Staying On-Premise or in a VPC for both the IVR platform and the ASR

In addition, the migration path proposed by Nuance is a multi-tenant cloud offering. While a cloud based ASR/Speech-to-Text engine is likely to make sense for most businesses, there are companies in regulated sectors that are prevented from sending their sensitive audio data to a multi-tenant cloud offering. 

In addition to the EOL announcement by Nuance for their on-premise ASR, a major IVR platform vendor like Genesys has also announced that its premise-based offerings - Genesys Engage and Genesys Connect - will also approach EOL at the same time as the Nuance ASR.

So businesses that want a modern Gen AI powered Voice Assistant but want to keep the IVR on-premise in their datacenter or behind their firewall in a VPC will need to start planning very quickly what their strategy is going to be.

At Voicegain, we allow enterprises that are in this situation and want to remain on-premise or in their VPC with a modern Voicebot platform. This Voicebot platform runs on modern Kubernetes clusters and leverages the latest NVIDIA GPUs. 

Switching Nuance Recognizer with Voicegain is quick and easy!

Rewriting the IVR Application logic to migrate from a tree-based IVR menu to a conversational Voice Assistant is a journey. It would require investments and allocation of resources. Hence a  good first step is to simply replace the underlying Nuance ASR (and possibly the IVR platform too). This will guarantee that a company can migrate to a modern Gen-AI Voice Assistant on its timelines.

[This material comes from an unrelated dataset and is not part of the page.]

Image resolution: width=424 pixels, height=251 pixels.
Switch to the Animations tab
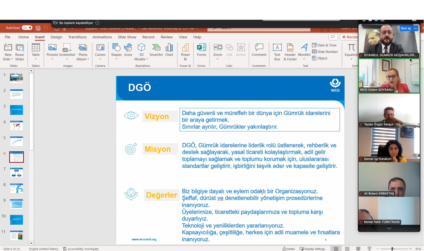coord(102,37)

Voicegain offers a modern highly accurate deep-learning-based Speech-to-text engine trained on hundreds of thousands of hours of telephone conversations. It is integrated into our native modern telephony stack. It can also talk over the MRCP protocol with VoiceXML based IVR platforms and it supports the traditional Speech grammars (SRGS, JJSGF). Voicegain also supports a range of built-in grammars (like Zipcode, Dates etc).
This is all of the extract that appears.